Die Niederlage kommt zu einem Zeitpunkt, an dem die Bundesregierung seit Langem den Anspruch auf einen ständigen Sitz im höchsten UN-Entscheidungsgremium erhebt. Offiziell argumentiert Berlin, das Gremium müsse modernisiert werden, um die Machtverhältnisse und Herausforderungen des 21. Jahrhunderts widerzuspiegeln. Deutschland verweist in diesem Zusammenhang regelmäßig auf seine Rolle als einer der größten Beitragszahler der Vereinten Nationen und sein Engagement für den Multilateralismus. Das jetzige Scheitern bei der Wahl zum nichtständigen Mitglied wird in diplomatischen Kreisen daher als deutliches Signal gewertet.

Die Wahl markiert einen Bruch mit der bisherigen deutschen Erfolgsgeschichte bei den Vereinten Nationen. In den Jahren 1977–1978, 1987–1988, 1995–1996, 2003–2004, 2011–2012 und 2019–2020 war Berlin entweder ohne ernsthafte Gegenkandidaten angetreten oder galt als klarer Favorit. Kam es zu schärferer Konkurrenz, verzichtete Deutschland in der Vergangenheit oft auf eine Kandidatur.

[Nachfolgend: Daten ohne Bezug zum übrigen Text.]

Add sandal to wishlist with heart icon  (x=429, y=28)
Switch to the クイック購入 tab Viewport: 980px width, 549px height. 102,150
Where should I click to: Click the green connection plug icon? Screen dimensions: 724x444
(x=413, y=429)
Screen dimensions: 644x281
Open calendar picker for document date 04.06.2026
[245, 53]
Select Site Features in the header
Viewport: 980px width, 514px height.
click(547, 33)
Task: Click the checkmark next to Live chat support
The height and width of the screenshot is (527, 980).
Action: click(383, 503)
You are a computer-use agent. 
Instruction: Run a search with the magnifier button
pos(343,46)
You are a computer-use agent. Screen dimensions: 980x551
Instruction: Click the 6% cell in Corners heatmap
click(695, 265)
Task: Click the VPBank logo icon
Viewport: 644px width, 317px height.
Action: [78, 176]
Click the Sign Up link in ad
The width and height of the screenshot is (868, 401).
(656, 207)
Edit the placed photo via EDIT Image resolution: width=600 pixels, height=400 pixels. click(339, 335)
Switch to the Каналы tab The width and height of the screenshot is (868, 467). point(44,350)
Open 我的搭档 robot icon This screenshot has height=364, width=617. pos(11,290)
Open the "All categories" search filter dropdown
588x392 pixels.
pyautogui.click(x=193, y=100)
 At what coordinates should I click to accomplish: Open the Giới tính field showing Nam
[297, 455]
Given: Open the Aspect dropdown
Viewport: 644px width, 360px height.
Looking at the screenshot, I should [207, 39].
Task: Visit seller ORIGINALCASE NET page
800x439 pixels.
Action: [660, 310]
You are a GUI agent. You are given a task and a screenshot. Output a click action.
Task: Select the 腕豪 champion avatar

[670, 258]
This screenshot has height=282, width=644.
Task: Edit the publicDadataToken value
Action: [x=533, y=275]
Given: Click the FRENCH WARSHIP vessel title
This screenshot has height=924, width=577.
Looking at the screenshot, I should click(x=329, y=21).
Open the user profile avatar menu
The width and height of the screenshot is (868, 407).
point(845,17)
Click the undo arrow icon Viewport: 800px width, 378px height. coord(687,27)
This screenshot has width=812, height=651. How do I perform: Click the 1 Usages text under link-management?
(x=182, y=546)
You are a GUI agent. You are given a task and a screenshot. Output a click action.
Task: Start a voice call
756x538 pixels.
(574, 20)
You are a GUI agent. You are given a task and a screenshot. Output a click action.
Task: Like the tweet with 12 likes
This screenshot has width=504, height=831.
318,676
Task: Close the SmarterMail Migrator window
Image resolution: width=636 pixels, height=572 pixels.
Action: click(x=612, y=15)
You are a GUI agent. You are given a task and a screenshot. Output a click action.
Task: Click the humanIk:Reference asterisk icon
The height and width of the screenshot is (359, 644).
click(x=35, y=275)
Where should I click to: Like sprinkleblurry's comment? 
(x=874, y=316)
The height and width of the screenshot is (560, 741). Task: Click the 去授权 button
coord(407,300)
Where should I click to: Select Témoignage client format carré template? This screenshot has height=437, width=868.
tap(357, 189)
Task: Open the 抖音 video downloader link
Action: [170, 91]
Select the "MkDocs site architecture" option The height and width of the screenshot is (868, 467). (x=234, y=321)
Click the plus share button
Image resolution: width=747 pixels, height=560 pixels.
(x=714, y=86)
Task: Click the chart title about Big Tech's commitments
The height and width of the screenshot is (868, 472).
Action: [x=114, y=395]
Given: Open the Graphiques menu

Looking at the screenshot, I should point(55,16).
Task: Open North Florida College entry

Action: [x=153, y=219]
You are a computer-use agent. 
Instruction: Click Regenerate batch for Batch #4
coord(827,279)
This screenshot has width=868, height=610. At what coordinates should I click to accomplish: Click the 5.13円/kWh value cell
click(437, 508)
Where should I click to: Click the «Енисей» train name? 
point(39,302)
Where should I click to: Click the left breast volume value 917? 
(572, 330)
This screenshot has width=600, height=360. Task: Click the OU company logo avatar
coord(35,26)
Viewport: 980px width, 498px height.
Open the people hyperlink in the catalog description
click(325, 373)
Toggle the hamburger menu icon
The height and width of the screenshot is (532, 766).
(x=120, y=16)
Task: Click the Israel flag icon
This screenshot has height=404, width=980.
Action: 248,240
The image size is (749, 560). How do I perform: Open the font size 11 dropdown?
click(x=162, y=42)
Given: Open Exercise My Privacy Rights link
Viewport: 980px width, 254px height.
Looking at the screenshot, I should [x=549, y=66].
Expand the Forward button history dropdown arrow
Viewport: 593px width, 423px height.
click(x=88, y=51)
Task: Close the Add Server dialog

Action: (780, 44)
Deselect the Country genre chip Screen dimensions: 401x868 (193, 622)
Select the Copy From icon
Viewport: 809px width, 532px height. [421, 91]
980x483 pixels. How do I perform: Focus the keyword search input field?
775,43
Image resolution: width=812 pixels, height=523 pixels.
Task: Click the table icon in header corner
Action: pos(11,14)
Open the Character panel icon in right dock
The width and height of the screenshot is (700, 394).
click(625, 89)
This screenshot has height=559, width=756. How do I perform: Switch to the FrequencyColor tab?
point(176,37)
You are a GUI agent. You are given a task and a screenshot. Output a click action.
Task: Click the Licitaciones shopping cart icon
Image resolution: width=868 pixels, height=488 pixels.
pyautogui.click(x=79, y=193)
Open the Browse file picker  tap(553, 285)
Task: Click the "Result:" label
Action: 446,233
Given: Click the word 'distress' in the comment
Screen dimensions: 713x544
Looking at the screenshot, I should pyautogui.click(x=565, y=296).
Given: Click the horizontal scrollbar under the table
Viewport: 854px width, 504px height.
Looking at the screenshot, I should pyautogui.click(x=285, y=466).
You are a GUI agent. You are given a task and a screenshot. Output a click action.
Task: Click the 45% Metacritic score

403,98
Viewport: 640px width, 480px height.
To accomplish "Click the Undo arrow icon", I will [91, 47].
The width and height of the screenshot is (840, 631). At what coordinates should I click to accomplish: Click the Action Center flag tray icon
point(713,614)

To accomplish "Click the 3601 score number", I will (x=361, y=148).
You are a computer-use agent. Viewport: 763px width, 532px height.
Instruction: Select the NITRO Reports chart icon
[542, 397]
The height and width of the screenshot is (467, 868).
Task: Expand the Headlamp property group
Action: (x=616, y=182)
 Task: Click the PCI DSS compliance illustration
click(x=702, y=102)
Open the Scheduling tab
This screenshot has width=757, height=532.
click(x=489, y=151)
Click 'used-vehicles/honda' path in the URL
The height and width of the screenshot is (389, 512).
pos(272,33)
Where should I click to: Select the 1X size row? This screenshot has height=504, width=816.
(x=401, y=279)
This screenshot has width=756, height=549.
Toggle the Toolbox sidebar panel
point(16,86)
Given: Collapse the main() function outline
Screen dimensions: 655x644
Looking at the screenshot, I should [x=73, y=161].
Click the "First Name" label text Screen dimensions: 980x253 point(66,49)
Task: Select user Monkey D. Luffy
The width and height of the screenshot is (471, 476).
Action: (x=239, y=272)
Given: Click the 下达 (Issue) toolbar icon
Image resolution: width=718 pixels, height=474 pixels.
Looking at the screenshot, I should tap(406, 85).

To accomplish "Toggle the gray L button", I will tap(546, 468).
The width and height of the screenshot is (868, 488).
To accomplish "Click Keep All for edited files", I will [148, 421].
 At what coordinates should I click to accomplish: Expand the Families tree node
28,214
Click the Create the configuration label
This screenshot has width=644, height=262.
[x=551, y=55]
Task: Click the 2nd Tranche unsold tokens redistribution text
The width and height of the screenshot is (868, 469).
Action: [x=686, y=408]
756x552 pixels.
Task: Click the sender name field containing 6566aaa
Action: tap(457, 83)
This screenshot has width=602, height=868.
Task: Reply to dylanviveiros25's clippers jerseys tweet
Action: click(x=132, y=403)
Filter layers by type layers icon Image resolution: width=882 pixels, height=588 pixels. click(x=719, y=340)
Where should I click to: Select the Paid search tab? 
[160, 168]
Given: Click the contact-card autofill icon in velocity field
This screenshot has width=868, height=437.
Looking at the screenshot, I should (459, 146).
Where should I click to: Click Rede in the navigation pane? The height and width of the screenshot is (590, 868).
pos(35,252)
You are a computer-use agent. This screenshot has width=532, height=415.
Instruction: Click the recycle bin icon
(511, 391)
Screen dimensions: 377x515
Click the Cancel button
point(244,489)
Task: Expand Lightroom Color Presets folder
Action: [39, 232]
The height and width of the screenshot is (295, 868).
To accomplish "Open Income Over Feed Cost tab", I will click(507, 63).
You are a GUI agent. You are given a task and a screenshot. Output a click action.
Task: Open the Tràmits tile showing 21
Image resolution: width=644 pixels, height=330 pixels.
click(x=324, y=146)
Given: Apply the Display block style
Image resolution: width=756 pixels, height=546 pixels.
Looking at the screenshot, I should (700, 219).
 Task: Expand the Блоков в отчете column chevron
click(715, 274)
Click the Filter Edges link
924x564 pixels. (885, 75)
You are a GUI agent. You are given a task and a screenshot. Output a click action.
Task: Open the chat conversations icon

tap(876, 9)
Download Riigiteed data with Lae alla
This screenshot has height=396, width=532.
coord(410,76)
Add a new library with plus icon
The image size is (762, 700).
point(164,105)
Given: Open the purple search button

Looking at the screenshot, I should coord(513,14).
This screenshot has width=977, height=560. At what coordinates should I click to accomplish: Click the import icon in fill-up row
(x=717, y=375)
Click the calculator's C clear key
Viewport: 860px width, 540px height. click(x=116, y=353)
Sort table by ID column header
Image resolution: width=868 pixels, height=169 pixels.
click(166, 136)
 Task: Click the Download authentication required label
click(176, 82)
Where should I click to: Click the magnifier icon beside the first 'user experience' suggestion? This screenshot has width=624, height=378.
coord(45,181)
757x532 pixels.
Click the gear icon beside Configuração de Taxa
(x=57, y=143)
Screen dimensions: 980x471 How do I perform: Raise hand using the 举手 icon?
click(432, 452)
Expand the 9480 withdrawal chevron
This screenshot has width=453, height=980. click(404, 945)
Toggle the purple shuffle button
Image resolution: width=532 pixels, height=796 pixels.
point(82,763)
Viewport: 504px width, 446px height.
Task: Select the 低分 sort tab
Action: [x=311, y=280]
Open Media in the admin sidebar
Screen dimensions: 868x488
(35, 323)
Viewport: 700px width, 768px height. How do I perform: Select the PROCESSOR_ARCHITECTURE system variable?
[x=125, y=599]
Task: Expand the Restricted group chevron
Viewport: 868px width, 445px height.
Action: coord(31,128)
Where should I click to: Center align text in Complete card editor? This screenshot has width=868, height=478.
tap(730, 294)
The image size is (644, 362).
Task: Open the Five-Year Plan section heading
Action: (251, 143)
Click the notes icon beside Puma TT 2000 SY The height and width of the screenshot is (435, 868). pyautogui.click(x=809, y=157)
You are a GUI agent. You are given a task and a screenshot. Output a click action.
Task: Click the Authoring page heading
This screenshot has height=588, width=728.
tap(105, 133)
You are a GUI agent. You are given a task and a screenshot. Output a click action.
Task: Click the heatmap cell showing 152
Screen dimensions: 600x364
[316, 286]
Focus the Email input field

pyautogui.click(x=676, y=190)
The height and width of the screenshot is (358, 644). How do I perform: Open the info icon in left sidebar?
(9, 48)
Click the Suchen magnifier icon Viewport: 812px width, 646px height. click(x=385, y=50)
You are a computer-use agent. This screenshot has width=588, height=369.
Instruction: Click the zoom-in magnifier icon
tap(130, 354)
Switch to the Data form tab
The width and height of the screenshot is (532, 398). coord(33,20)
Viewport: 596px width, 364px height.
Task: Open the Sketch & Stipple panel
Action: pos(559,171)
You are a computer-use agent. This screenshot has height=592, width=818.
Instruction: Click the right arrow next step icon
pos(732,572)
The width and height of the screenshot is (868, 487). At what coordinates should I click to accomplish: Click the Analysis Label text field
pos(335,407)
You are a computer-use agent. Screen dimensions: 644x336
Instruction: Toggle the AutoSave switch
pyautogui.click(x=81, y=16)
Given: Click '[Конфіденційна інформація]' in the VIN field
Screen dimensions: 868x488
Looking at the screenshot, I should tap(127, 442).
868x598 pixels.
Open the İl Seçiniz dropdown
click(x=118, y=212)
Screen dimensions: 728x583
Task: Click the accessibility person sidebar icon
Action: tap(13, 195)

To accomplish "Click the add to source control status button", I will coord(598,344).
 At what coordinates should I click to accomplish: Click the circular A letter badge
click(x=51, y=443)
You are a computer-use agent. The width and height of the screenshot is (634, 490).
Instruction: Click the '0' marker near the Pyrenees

Wadephul hatte bereits im vergangenen Jahr Reformen angemahnt. Der Sicherheitsrat müsse um zusätzliche ständige und nichtständige Sitze erweitert werden, insbesondere für Afrika, Asien und Lateinamerika. Die deutsche Forderung ist Teil einer breiteren Debatte, in die auch der sogenannte Globale Süden einbezogen wird. Seit Jahren kritisieren zahlreiche Staaten aus dieser Gruppe die mangelnde Repräsentation im Sicherheitsrat. Afrikanische Staats- und Regierungschefs fordern mindestens zwei ständige Sitze für ihren Kontinent. UN-Generalsekretär António Guterres bezeichnete den Ausschluss Afrikas von ständigen Sitzen kürzlich als „nicht zu rechtfertigen”.

Auch Indien erhebt Anspruch auf einen ständigen Sitz. Neu-Delhi begründet dies mit seiner Bevölkerungsgröße, wirtschaftlichen Bedeutung, seinem demokratischen System und seiner langjährigen Beteiligung an UN-Friedensmissionen. Mit der Initiative „Voice of Global South” versucht Indien zudem, seine Rolle als Vertreter der Entwicklungsländer in der internationalen Ordnungspolitik zu stärken.

In den anderen Regionalgruppen gab es ebenfalls Neubesetzungen. Simbabwe und Trinidad und Tobago wurden jeweils ohne Gegenkandidaten für Afrika beziehungsweise Lateinamerika und die Karibik gewählt. Im asiatisch-pazifischen Raum setzte sich Kirgisistan gegen die Philippinen durch. Die fünf neu gewählten nichtständigen Mitglieder beginnen am 1. Januar 2027 ihre zweijährige Amtszeit im Sicherheitsrat. Sie ersetzen Pakistan, Somalia, Griechenland, Dänemark und Panama. Die Abstimmung wurde von der ehemaligen deutschen Außenministerin und derzeitigen Präsidentin der UN-Generalversammlung, Annalena Baerbock, geleitet.

Der UN-Sicherheitsrat besteht aktuell aus 15 Mitgliedern. Fünf Staaten verfügen über einen ständigen Sitz mit Vetorecht: Russland, China, die USA, Großbritannien und Frankreich. Zehn weitere Mitglieder werden für jeweils zwei Jahre ohne Vetorecht in regionalen Gruppen gewählt.